その大元になるもののひとつに、二元統合という概念があります。
二元とはふたつのもの、ふたつの性質、ふたつの次元と言ってもよい、要はふたつに分かれているもののことです。それをひとつに統合すること、それが二元統合の意味です。
マルセイユタロットの大アルカナを見れば、ふたつのもの・二人の人間が描かれていることが多いことに気がつきます。
もちろん、三人とか四人(3つとか4つ)の数になるものもあるのですが、例えば三人であっても、一人を中心としてみれば、ふたつのものの間にいること、四つであっても、二つずつに分けられることを思えば、二元統合と関係している趣旨を見ることができます。
人の場合、二人の人間(の統合)となるのですが、心理的には、別の自分という表現はよくされますし、皆さんにもなじみがあるのではと思います。

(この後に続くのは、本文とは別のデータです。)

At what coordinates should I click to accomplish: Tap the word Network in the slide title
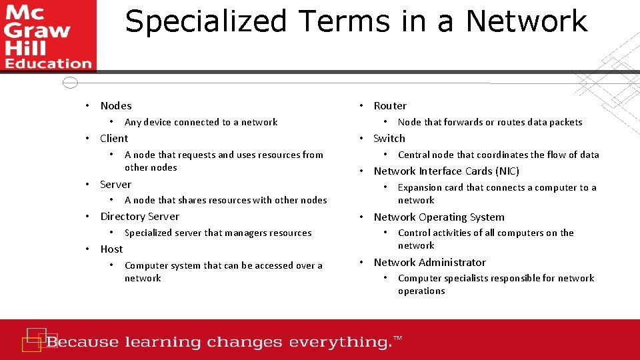click(527, 21)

心理的に言う、もう一人の自分とは、シャドーや抑圧された者であったり、無意識の自分の部分であったり、また、自分を律したり、教育したり、指導したりする自分、反対に許し、癒し、優しくする自分ということもあります。
要は普段(日常)の自分と、特殊であまり自覚できない自分とがいて、それらも結局すべて自分であるので、統合すれば完成された自分(自己)として、全き人になるという考え(方)です。
これをもう少し、スピリチュアル(霊)的表現に変えれば、低次の自己と高次の自己がいて、それを統合すると完全性、神性的(仏教的には仏的)人間になるということです。あるいは、性質として見れば、女性性・男性性の統合と考えることもできます。(神的状態とは両性具有)
このような二元統合で難しいのは、普段、高次の自分、より尊い自分がわかりづらいということです。そもそもその意識に芽生えれば(覚醒すれば)、統合の苦労もないとも言えます。(苦笑)
逆に言うと、ノーマルな人間的、時には動物的ともいえる(低次の)自分はいつもそこにいるわけで、それが自分の普通状態なので、なかなか高次の自分、違う自分がいると言っても実感しえないわけです。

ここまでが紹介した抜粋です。